WORK REQUIRED: Return the whole listing, keeping every character the same.

EXTRACTED DATA:
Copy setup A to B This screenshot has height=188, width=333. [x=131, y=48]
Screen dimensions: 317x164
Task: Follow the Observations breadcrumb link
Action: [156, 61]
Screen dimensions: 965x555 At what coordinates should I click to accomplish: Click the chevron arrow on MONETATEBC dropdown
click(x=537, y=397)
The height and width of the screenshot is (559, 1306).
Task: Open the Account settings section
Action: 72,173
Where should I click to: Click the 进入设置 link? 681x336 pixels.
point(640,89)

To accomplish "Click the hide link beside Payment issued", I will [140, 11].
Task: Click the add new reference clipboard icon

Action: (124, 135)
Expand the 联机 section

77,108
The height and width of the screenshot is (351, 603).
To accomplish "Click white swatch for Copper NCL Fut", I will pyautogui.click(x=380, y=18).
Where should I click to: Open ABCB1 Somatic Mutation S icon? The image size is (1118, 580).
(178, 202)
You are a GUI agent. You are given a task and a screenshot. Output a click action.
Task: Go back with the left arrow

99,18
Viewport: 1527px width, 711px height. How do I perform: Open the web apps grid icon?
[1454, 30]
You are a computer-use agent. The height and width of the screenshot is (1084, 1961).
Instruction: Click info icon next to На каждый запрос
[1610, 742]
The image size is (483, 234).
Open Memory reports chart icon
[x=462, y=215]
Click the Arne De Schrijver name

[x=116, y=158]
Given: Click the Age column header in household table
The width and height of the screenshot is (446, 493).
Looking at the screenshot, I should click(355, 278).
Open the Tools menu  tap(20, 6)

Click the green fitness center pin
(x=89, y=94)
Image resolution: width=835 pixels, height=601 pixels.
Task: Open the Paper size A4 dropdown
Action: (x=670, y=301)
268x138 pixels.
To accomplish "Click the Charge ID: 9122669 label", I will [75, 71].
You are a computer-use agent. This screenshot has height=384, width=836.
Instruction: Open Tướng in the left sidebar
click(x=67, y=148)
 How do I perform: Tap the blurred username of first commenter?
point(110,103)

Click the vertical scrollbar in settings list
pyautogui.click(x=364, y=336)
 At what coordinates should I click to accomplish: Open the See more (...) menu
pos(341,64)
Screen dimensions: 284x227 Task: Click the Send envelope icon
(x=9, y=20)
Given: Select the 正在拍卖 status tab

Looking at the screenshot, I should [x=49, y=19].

YOUR SOLUTION:
Copy setup A to B This screenshot has height=188, width=333. [x=131, y=48]
Screen dimensions: 317x164
Task: Follow the Observations breadcrumb link
Action: [156, 61]
Screen dimensions: 965x555 At what coordinates should I click to accomplish: Click the chevron arrow on MONETATEBC dropdown
click(x=537, y=397)
The height and width of the screenshot is (559, 1306).
Task: Open the Account settings section
Action: 72,173
Where should I click to: Click the 进入设置 link? 681x336 pixels.
point(640,89)

To accomplish "Click the hide link beside Payment issued", I will [140, 11].
Task: Click the add new reference clipboard icon

Action: (124, 135)
Expand the 联机 section

77,108
The height and width of the screenshot is (351, 603).
To accomplish "Click white swatch for Copper NCL Fut", I will pyautogui.click(x=380, y=18).
Where should I click to: Open ABCB1 Somatic Mutation S icon? The image size is (1118, 580).
(178, 202)
You are a GUI agent. You are given a task and a screenshot. Output a click action.
Task: Go back with the left arrow

99,18
Viewport: 1527px width, 711px height. How do I perform: Open the web apps grid icon?
[1454, 30]
You are a computer-use agent. The height and width of the screenshot is (1084, 1961).
Instruction: Click info icon next to На каждый запрос
[1610, 742]
The image size is (483, 234).
Open Memory reports chart icon
[x=462, y=215]
Click the Arne De Schrijver name

[x=116, y=158]
Given: Click the Age column header in household table
The width and height of the screenshot is (446, 493).
Looking at the screenshot, I should click(355, 278).
Open the Tools menu  tap(20, 6)

Click the green fitness center pin
(x=89, y=94)
Image resolution: width=835 pixels, height=601 pixels.
Task: Open the Paper size A4 dropdown
Action: (x=670, y=301)
268x138 pixels.
To accomplish "Click the Charge ID: 9122669 label", I will [75, 71].
You are a computer-use agent. This screenshot has height=384, width=836.
Instruction: Open Tướng in the left sidebar
click(x=67, y=148)
 How do I perform: Tap the blurred username of first commenter?
point(110,103)

Click the vertical scrollbar in settings list
pyautogui.click(x=364, y=336)
 At what coordinates should I click to accomplish: Open the See more (...) menu
pos(341,64)
Screen dimensions: 284x227 Task: Click the Send envelope icon
(x=9, y=20)
Given: Select the 正在拍卖 status tab

Looking at the screenshot, I should [x=49, y=19].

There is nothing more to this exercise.